Kalendarium jest już ustalone. Praktyki na parafiach rozpoczną się 20 lutego i potrwają do niedzieli 14 maja. Dwa dni później, w Lublinie na KUL, odbędą się obrony prac magisterskich. 21 maja rozpoczną zamknięte rekolekcje przed święceniami kapłańskimi, których 27 maja w radomskiej katedrze udzieli im bp Marek Solarczyk.

-  Już wstępując do seminarium, myśleliśmy o tym, jak to będzie, gdy zostaniemy księżmi. Sześć lat, to wydawał się bardzo długi okres czasu. Z niego upłynęło już pięć i pół roku i to naprawdę szybko. W  ostatni rok weszliśmy, odbywając niedzielne i świąteczne praktyki w wyznaczonych parafiach, a w seminarium mieliśmy ostatnie wykłady z programu studiów. Teraz idziemy na te parafie na stałe. Opuszczamy seminarium i zamieszkamy na plebaniach. Będziemy się przyglądali pracy duszpasterzy. Będziemy się dużo uczyli. Zaangażujemy się w grupy parafialne nie tylko w niedziele, ale i w inne dni. Poznamy codzienność życia na plebani, tworząc w praktyce wspólnotę mieszkańców - mówi dk Bartosz Fijałkowski.

Studenci medycyny mają swe praktyki w szpitalach, adepci sztuki wojennej ćwiczą na poligonach. Czy praktyka przyszłych kapłanów na parafiach to coś podobnego?
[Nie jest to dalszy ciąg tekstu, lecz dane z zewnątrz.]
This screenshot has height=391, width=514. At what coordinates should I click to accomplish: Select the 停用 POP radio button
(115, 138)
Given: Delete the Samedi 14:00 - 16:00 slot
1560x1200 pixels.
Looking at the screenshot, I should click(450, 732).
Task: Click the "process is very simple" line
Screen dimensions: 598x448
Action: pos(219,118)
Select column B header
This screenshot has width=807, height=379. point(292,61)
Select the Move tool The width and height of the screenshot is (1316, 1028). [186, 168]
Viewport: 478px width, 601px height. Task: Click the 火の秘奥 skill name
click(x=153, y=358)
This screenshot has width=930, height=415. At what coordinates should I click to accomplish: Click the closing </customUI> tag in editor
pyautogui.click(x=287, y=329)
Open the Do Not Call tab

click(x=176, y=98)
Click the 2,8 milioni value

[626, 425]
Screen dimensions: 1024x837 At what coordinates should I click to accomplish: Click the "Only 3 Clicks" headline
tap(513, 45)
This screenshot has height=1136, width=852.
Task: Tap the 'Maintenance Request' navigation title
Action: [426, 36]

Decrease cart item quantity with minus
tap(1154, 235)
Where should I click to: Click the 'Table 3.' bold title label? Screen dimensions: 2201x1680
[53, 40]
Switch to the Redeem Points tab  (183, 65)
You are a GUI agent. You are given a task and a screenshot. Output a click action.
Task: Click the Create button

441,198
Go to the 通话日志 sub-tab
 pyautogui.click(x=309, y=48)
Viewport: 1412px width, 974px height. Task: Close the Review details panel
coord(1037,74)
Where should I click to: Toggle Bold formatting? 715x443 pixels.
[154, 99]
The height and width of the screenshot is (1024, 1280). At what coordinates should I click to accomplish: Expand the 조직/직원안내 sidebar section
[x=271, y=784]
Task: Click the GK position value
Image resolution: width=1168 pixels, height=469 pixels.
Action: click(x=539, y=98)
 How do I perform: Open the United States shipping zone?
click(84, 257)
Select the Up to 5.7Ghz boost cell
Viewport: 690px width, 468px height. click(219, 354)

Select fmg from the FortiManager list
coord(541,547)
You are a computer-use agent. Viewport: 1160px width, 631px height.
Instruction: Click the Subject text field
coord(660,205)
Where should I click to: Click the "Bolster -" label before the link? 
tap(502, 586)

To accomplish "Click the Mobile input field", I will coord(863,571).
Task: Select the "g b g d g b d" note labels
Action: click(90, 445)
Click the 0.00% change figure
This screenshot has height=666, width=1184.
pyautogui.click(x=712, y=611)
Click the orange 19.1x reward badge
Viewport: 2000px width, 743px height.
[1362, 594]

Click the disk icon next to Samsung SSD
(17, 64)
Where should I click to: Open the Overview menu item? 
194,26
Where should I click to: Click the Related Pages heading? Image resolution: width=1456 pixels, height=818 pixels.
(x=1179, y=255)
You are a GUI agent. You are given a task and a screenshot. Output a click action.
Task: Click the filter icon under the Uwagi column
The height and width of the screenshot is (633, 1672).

- Jest to jakaś analogia, ale nieprecyzyjna - mówi ks. Marek Adamczyk, rektor radomskiego seminarium, i wyjaśnia: - Seminaryjna formacja do kapłaństwa ma swoją oryginalną specyfikę. Ona polega na tym, że łączy się elementy formacji intelektualnej z posługą. W formacji seminaryjnej są pewne etapy, które wyznaczane są przez kolejne posługi. Najpierw jest to pozwolenie noszenia sutanny, potem lektorat, i akolitat. Natomiast diakonat to już święcenia. Diakoni są przeznaczeni do bardzo konkretnej służby. I ten roczny czas, gdy są diakonami, ostatni w formacji, jest podzielony na dwa etapy. W pierwszym jest kontynuacja formacji intelektualnej. To są studia. W seminarium, gdzie mieszkają, są wykłady, połączone z odwiedzinami wyznaczonych parafii. I w ostatnim semestrze jest ten drugi etap, który zawiera element praktyk i pobyt na parafiach. Diakoni angażują się w konkretne, ważne uświęcające funkcje. Mówią kazania, prowadzą pogrzeby. Dla wiernych to nie są praktyki, ale religijne życie i osobiste przeżycia.  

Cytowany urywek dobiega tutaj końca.